[Stored records]

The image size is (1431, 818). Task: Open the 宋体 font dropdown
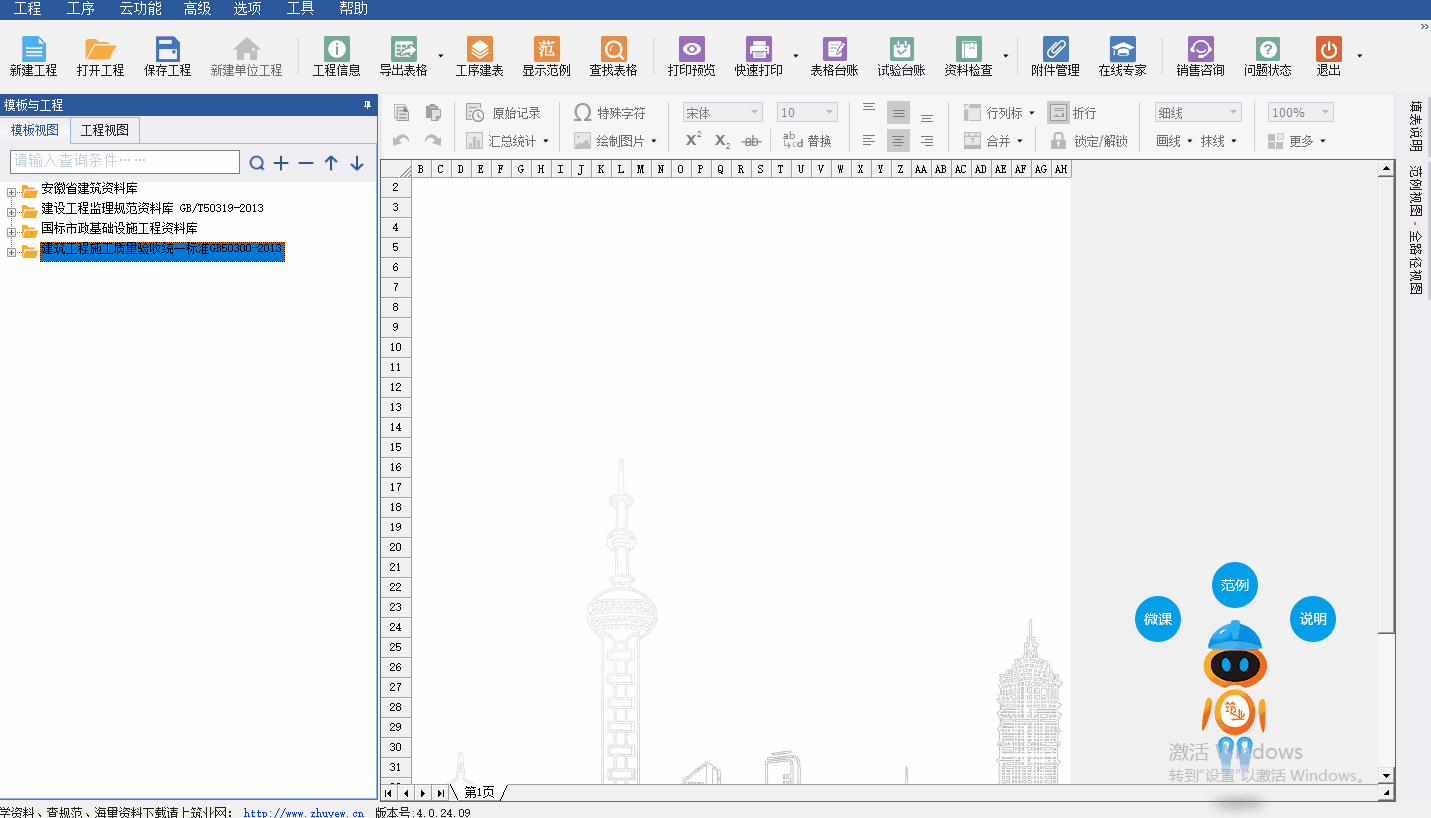pyautogui.click(x=722, y=113)
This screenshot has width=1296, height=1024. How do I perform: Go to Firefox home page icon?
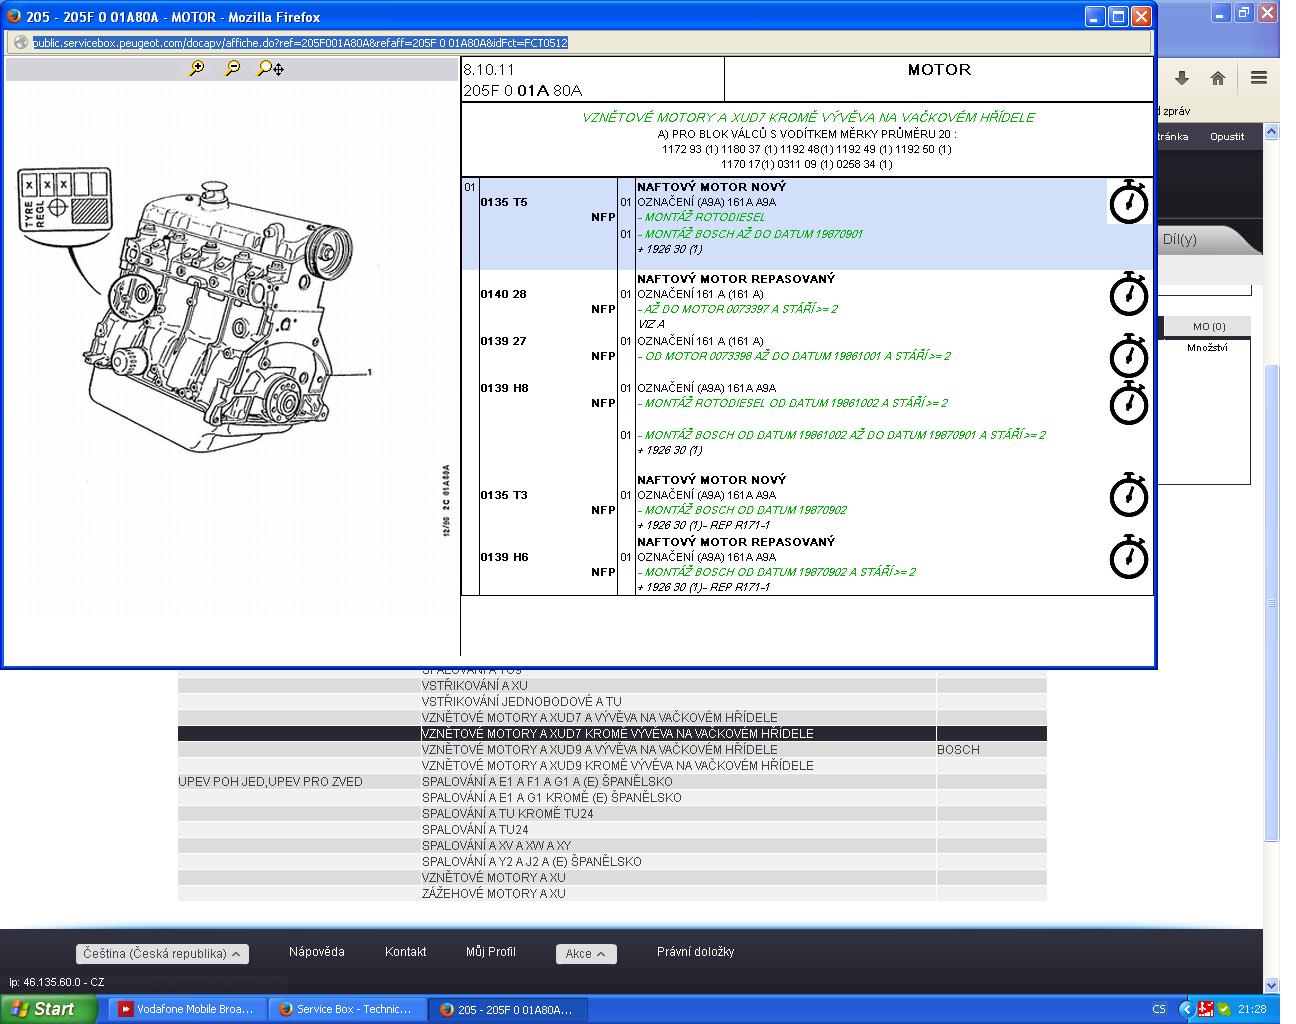1217,78
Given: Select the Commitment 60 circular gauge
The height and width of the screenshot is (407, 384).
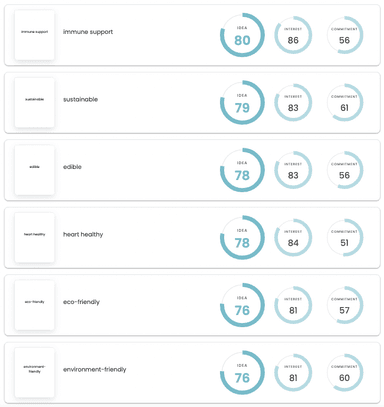Looking at the screenshot, I should point(344,373).
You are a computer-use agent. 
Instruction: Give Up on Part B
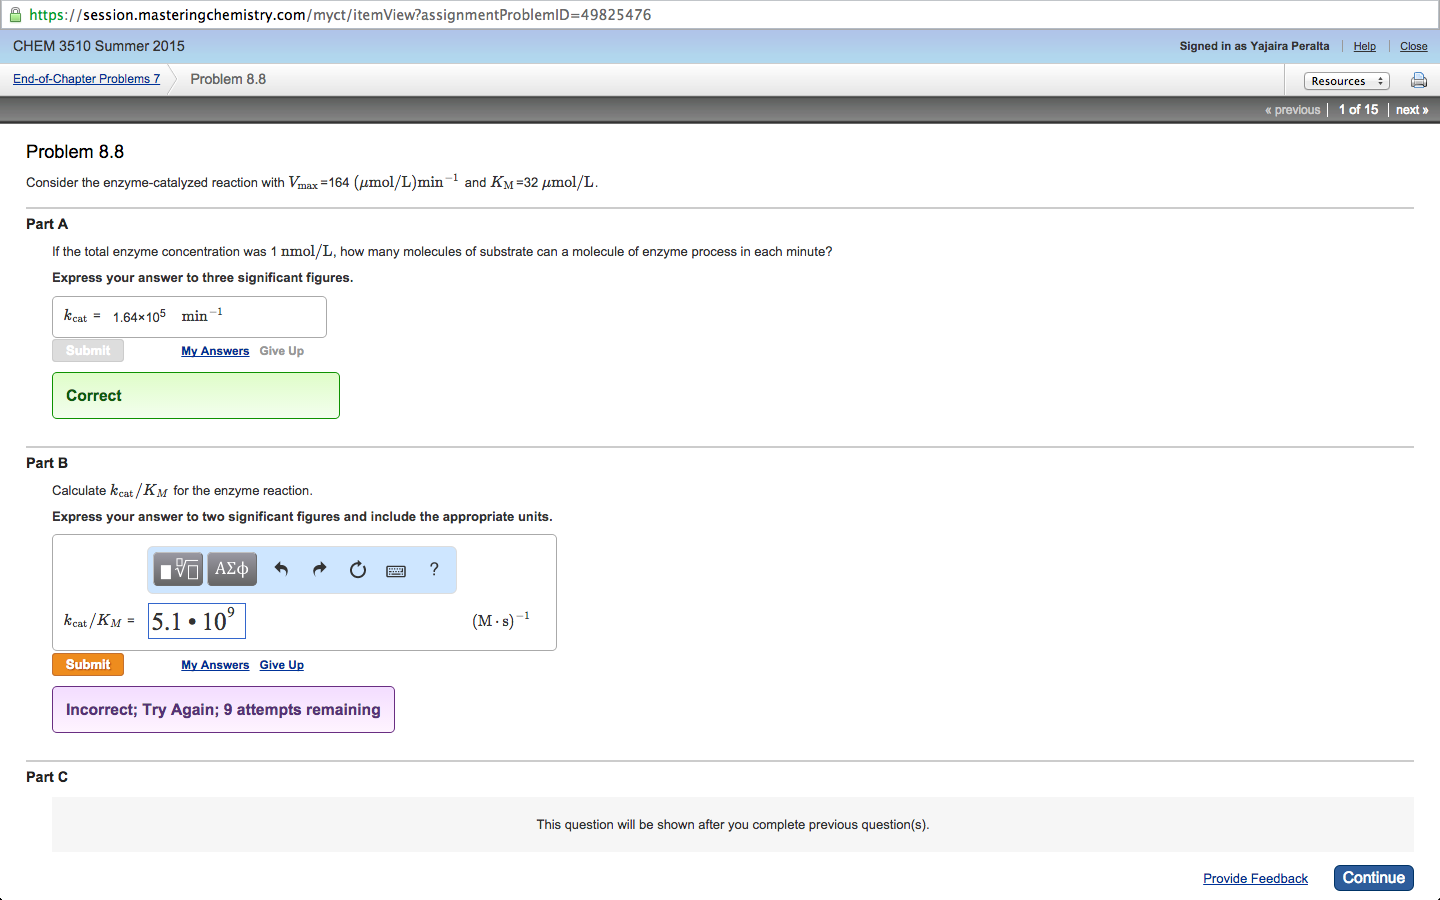point(281,664)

Activity>
Reproduce the records above exactly, but only from the line containing "This screenshot has" through the last line, both included, and without any pictures.

Answer to this problem>
This screenshot has width=1296, height=1024. How do I perform: Go to Firefox home page icon?
1217,78
Given: Select the Commitment 60 circular gauge
The height and width of the screenshot is (407, 384).
Looking at the screenshot, I should point(344,373).
You are a computer-use agent. 
Instruction: Give Up on Part B
point(281,664)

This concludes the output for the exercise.